Une femme traquée, une autre séquestrée, un écrivain piégé par son héroïne, un enfant face à une nounou inquiétante… Dans leurs derniers romans, Louise Mey, Laura Lippman, Céline Denjean et Evelyn Piper jouent avec les codes du huis clos pour distiller une atmosphère oppressante et un suspense implacable. Tour d’horizon de quatre thrillers où l’air vient à manquer.
“34 m²” – Louise Mey, la claustrophobie comme terrain de jeu
Après La Deuxième Femme et Petite Sale, Louise Mey revient avec 34 m², un texte court mais d’une intensité redoutable. Juliette, rescapée d’une relation toxique, croit avoir enfin trouvé refuge dans son studio. Mais il suffit d’un parfum masculin familier, d’une silhouette dans l’embrasure de la porte, pour que ses 34 mètres carrés deviennent une prison où chaque geste peut sceller son destin. Mey joue sur l’économie de mots et d’espace, rendant l’étouffement tangible. Un huis clos terrifiant où le danger est partout, et surtout en face.
📖 34 m², Louise Mey, éd. Le Masque, 144 p., 14,90 €.
“Dream Girl” – Laura Lippman, cauchemar éveillé pour un écrivain déchu
Coincé dans son luxueux appartement de Baltimore après un accident, l’écrivain à succès Gerry Andersen se retrouve piégé par un appel anonyme. À l’autre bout du fil, une voix prétend être Aubrey, l’héroïne de son best-seller Dream Girl. Entre hallucination et menace réelle, Lippman construit un thriller où l’angoisse est autant psychologique que physique. Huis clos cérébral et grinçant, dans la lignée de Misery de Stephen King, ce roman joue avec la mise en abyme littéraire pour mieux enfermer le lecteur dans l’esprit troublé de son protagoniste.
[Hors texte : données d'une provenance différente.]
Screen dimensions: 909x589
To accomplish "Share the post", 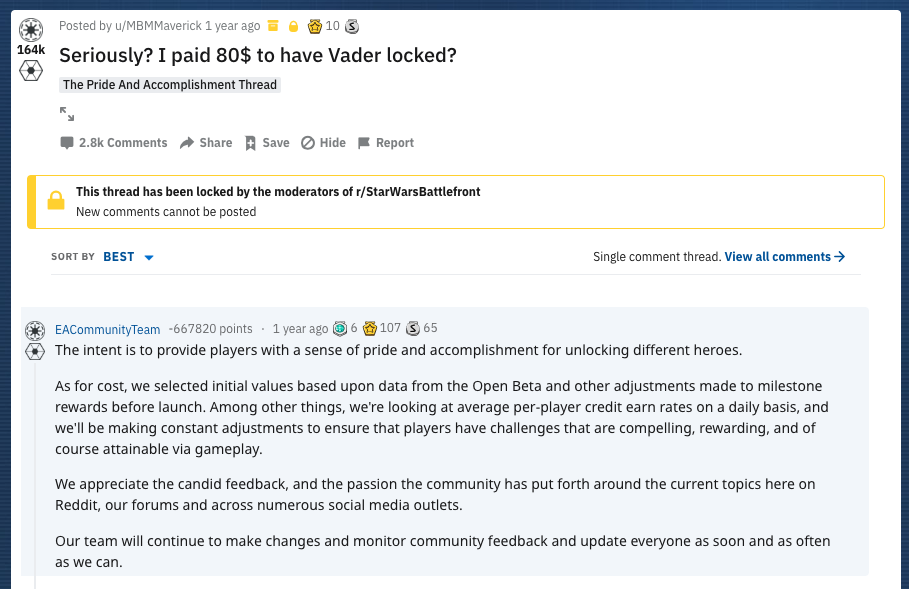I will [x=206, y=143].
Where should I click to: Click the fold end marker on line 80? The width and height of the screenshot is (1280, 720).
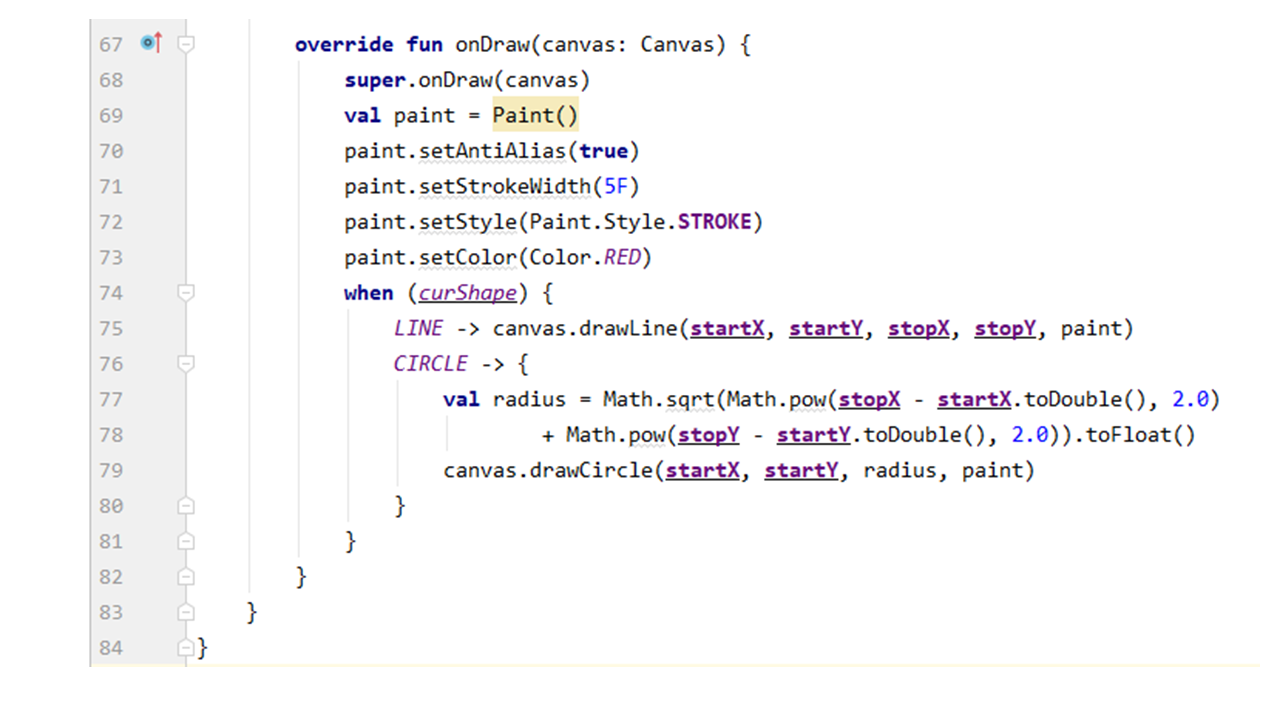tap(185, 506)
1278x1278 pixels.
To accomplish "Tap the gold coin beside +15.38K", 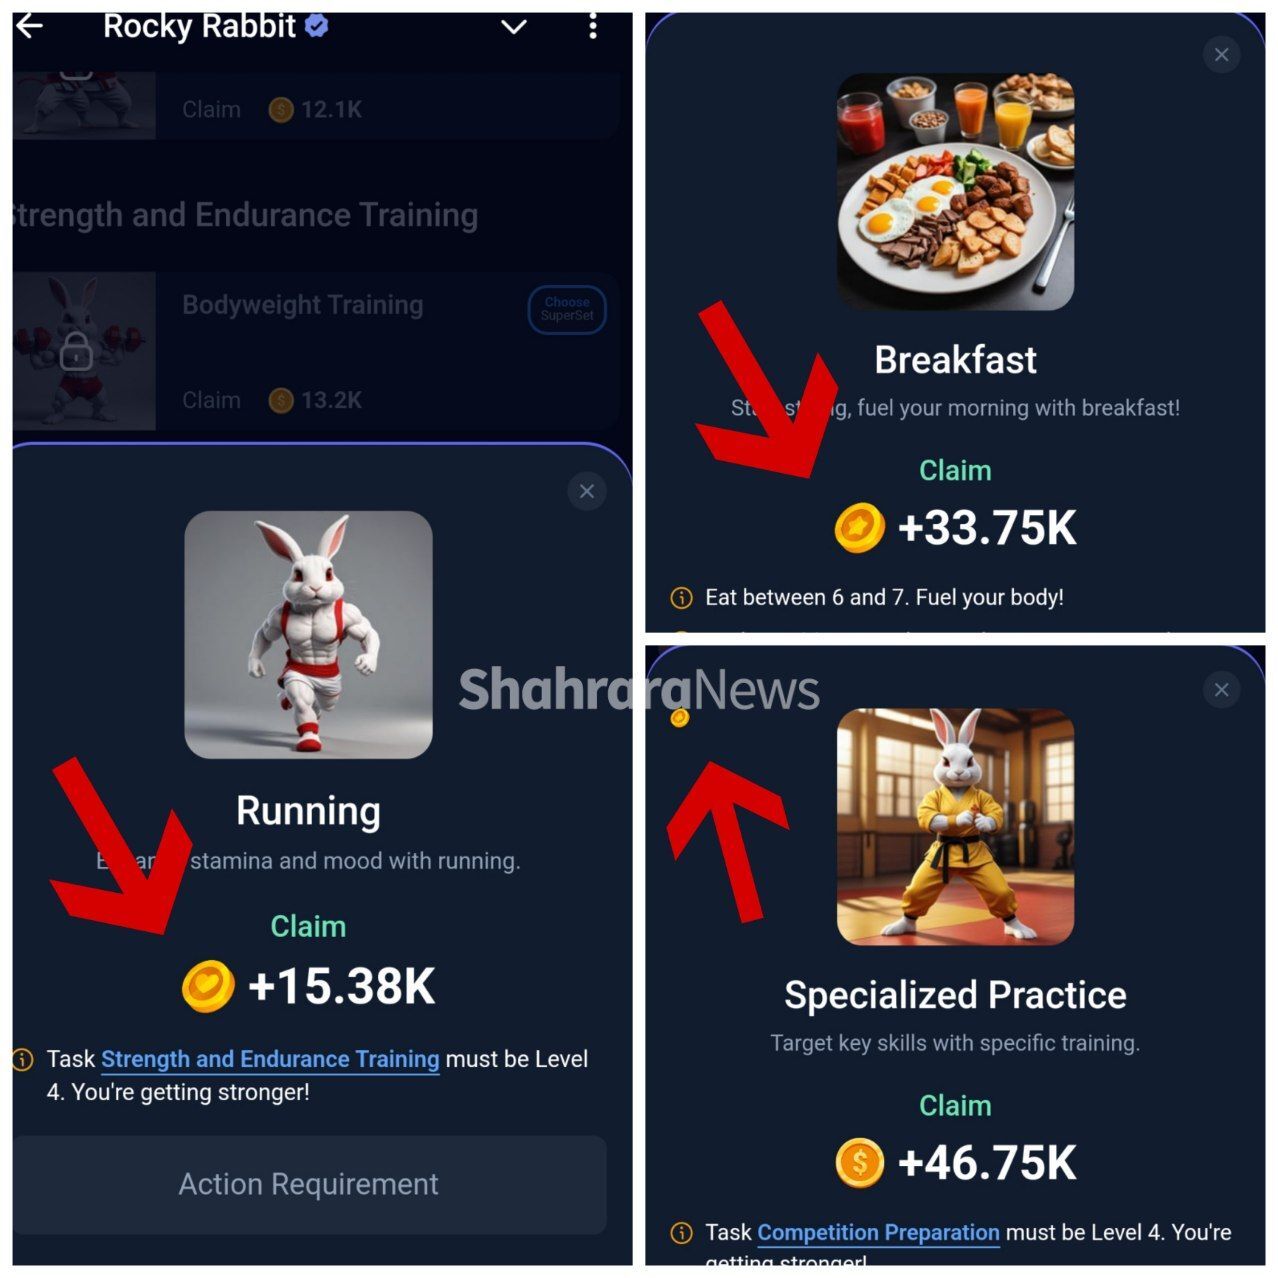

📖 Dream Girl, Laura Lippman, traduit par Thierry Arson, éd. Actes Sud, 368 p., 22,80 €.
“La Mue” – Céline Denjean, entre captivité et enquête
Céline Denjean mêle deux intrigues parallèles : la major Louise Caumont enquête sur un meurtre dans une grotte, tandis qu’une femme, séquestrée par un mystérieux ravisseur qu’elle nomme “Le Fou”, lutte pour sa survie. L’autrice alterne les points de vue, renforçant l’urgence et l’oppression. Si la figure du psychopathe reste classique, l’efficacité du récit tient à sa tension permanente et au réalisme glaçant des scènes de captivité. Un thriller haletant qui ne laisse aucun répit.
📖 La Mue, Céline Denjean, éd. Michel Lafon, 400 p., 21,95 €.
“La Nounou” – Evelyn Piper, un classique du suspense hitchcockien
Réédité chez Denoël, La Nounou d’Evelyn Piper (1964) joue sur la peur enfantine et l’ambiance feutrée des intérieurs bourgeois. Joey, jeune garçon troublé par la mort de son frère, est persuadé que sa gouvernante veut l’éliminer. Est-ce la paranoïa d’un enfant marqué par un drame, ou une menace bien réelle ? Piper tisse un thriller psychologique au sein du foyer, avec un duel glaçant entre innocence et autorité. Une réédition qui prouve que la figure de la nounou inquiétante n’a rien perdu de son pouvoir de fascination.
📖 La Nounou, Evelyn Piper, traduit par Élisabeth Gille, éd. Denoël, 288 p., 22,50 €.
🎬 À voir aussi : Misery de Rob Reiner (1990) et The Hand That Rocks the Cradle (1992) pour des huis clos aussi oppressants à l’écran qu’en littérature.